Поравнявшись с церковью иезуитов, я заметил, что одно окно светится ослепительно ярким светом. Боковая дверца была только притворена, я вошел внутрь и увидал, что перед высокой нишей горит восковой факел. Подойдя ближе, я разглядел, что перед нишей была натянута веревочная сетка, а за нею какая-то темная фигура сновала вверх и вниз по стремянке; казалось, человек что-то чертит на стене. Это был Бертольд, черной краской он расчерчивал нишу так, чтобы линии точно совпадали с тенью, которую отбрасывала сетка. Рядом со стремянкой на высоком мольберте был установлен эскиз алтаря. Я подивился остроумной выдумке. Если и ты, благосклонный читатель, несколько знаком с благородным искусством живописи, то и сам без лишних объяснений тотчас же поймешь, для чего нужна была сетка и зачем Бертольд по линиям ее тени расчерчивал нишу. Бертольду нужно было нарисовать в нише выпуклый алтарь. Для того чтобы верно срисовать маленький эскиз в увеличенном масштабе, пришлось бы, следуя обычной методе, расчертить сеткой как эскиз, так и поверхность, на которую его предстояло перенести. Однако поверхность, которую художник должен был расписать, была не плоской, а представляла собой полукруглую нишу; поэтому искажение, которое получали квадраты на вогнутой поверхности ниши по сравнению с прямыми линиями эскиза, а также правильные пропорции архитектурных деталей, которые в готовой росписи должны были предстать выпуклыми, никак и невозможно было рассчитать иначе, чем этим гениальным в своей простоте способом. Остерегаясь, как бы не заслонить собою факел, чтобы моя тень не выдала моего присутствия, я выбрал место сбоку, но все же стоял достаточно близко и мог наблюдать за художником. Его нынче точно подменили; пламя ли факела было тому причиной, но только лицо у него разрумянилось, глаза так и сверкали, словно бы от полноты душевного удовольствия; закончив чертеж, он встал подбоченясь перед нишей и, насвистывая веселую песенку, любовался готовой работой. Но вот он обернулся и сдернул натянутую сетку. Тут он заметил меня и громко окликнул:
― Эй, кто там! Вы ли это, Христиан?
Я подошел поближе, объяснил, что забрел сюда на огонек, и, воздав хвалу находчивому приему с тенью от сетки, обнаружил перед художником, что кое-что смыслю в благородном искусстве живописи и сам не чужд этому занятию. Оставив мои слова без ответа, Бертольд сказал:
― Впрочем, что с него возьмешь, с Христиана! Лодырь, да и только! Обещался, что всю ночь со мною глаз не сомкнет, а сам небось давно спать завалился. Мне надо поспешать с работой, завтра в этой нише, может быть, ни черта не напишется, а один я сейчас ничего не смогу сделать.
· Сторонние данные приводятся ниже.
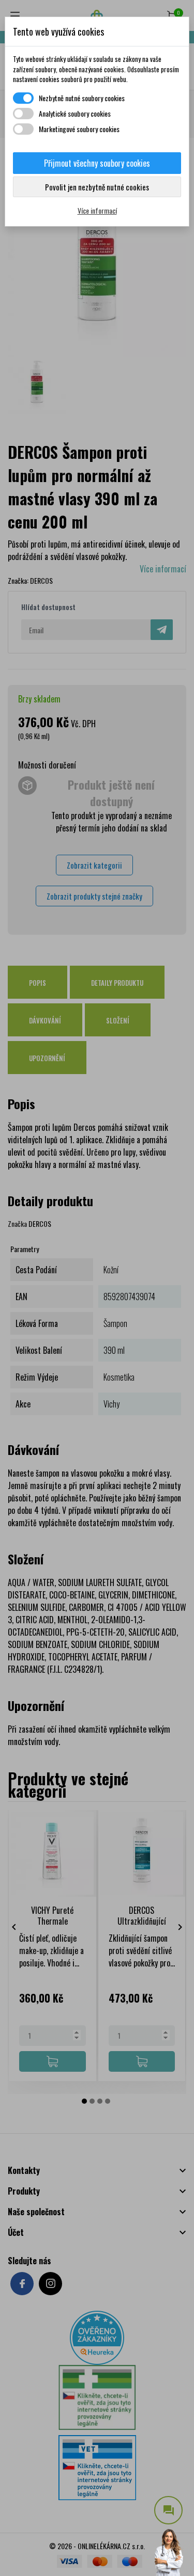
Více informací (97, 210)
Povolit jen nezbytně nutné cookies (97, 187)
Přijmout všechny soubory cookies (97, 163)
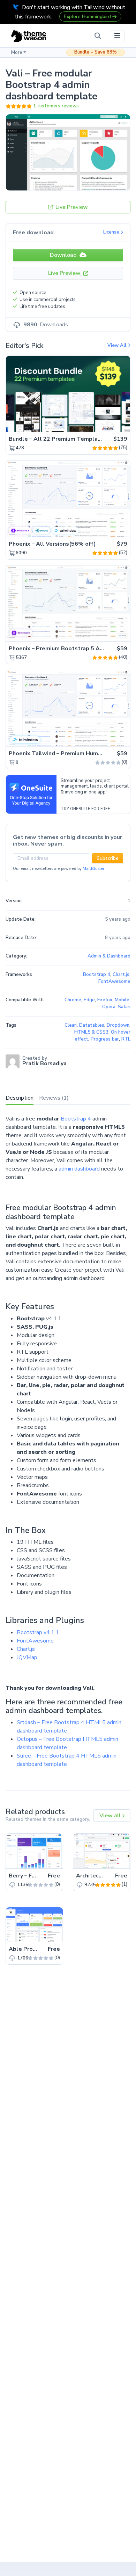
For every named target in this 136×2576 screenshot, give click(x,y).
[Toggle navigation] (117, 36)
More (16, 52)
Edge (89, 1000)
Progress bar (105, 1039)
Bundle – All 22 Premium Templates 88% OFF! (72, 439)
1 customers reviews (56, 106)
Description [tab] (19, 1098)
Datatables (91, 1025)
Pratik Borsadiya (44, 1063)
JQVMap (27, 1657)
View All (117, 345)
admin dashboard (79, 1169)
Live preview (105, 422)
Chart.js (26, 1649)
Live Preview (71, 207)
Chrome (73, 1000)
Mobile (122, 1000)
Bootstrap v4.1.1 (38, 1632)
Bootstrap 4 (76, 1119)
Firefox (104, 1000)
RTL (125, 1039)
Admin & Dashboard (109, 956)
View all (110, 1815)
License (112, 232)
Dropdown (118, 1025)
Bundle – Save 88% (95, 52)
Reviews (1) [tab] (54, 1098)
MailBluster (93, 868)
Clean (71, 1025)
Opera (108, 1007)
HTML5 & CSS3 (91, 1032)
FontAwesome (35, 1641)
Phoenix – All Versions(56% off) (52, 544)
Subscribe (108, 858)
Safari (124, 1007)
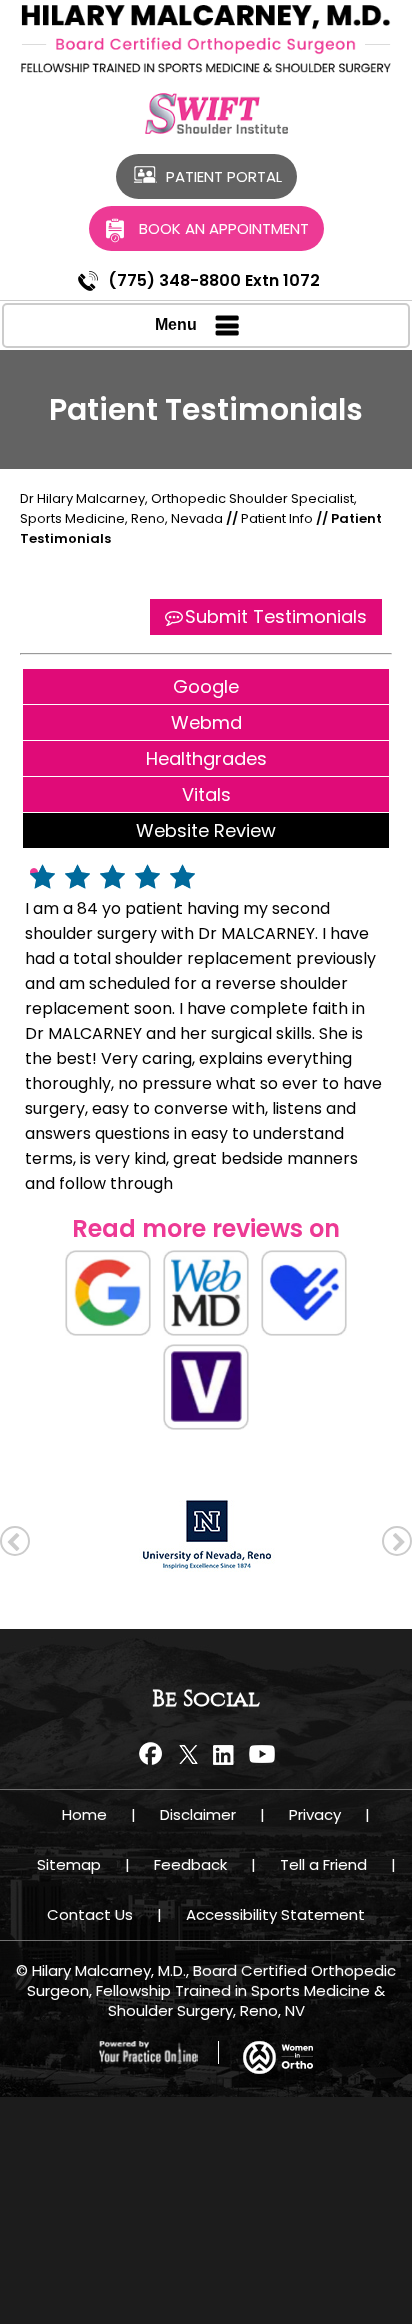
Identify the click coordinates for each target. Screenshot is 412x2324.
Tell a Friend (323, 1864)
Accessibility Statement (275, 1914)
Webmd (206, 722)
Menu (176, 324)
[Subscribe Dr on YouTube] (258, 1754)
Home (84, 1814)
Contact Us (90, 1914)
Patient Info (278, 518)
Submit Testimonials (276, 616)
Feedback (190, 1864)
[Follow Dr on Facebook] (153, 1754)
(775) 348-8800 (174, 280)
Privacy (315, 1814)
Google (206, 686)
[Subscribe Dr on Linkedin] (223, 1754)
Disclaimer (198, 1814)
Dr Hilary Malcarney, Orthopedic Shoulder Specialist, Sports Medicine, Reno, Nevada (188, 508)
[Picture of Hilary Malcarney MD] (206, 39)
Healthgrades (206, 758)
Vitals (206, 794)
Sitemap (69, 1864)
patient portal (224, 176)
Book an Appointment (224, 228)
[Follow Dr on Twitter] (188, 1754)
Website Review (206, 830)
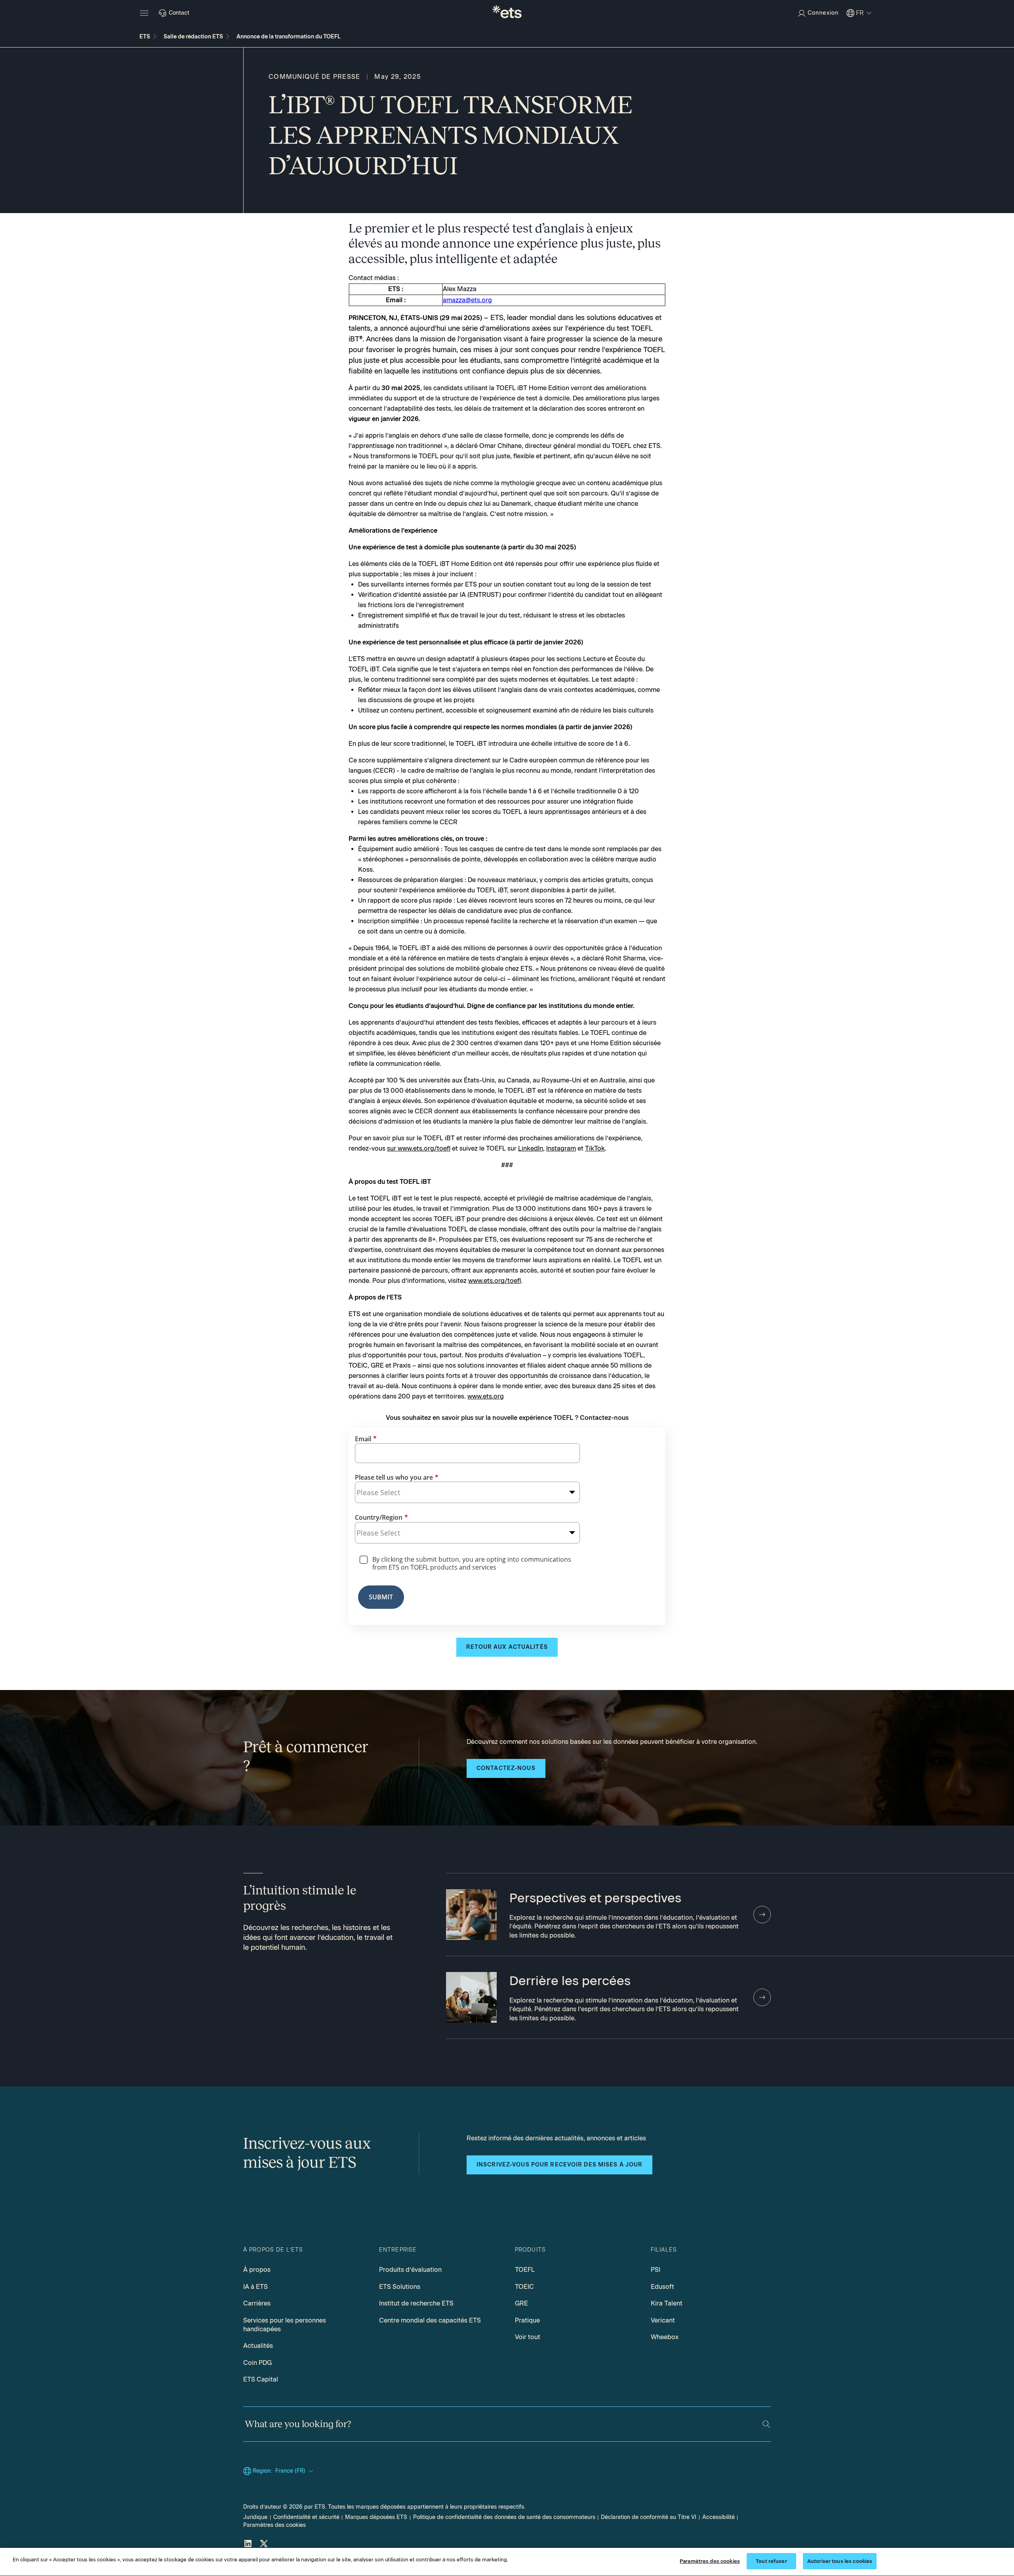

Я вызвался пойти к нему в помощники. Он расхохотался, обхватил меня за плечи и воскликнул:
― Вот это отменная шутка! Что-то скажет завтра Христиан, когда увидит, что остался в дураках, а тут и без него обошлись! Так пойдемте же, незнакомый собрат и товарищ по ремеслу: перво-наперво помогите мне строить!
Он зажег несколько свечей, мы с ним бегом приволокли на нужное место козлы и доски, и скоро возле ниши поднялся высокий помост.
― Ну, теперь веселей за дело! ― сказал Бертольд, а сам уже взбирался наверх.
Я только дивился, с какой быстротой Бертольд переводил эскиз на стену; он бойко и без единой ошибки вычерчивал свои линии, рисунок его был точен и чист. У меня тоже был кое-какой навык в этом деле, и я старательно помогал художнику: то поднимаясь наверх, то спускаясь вниз, я прикладывал к нужной отметке длинную линейку, затачивал и подавал угольки и т. д.
― А вы, оказывается, дельный помощник, ― весело воскликнул Бертольд.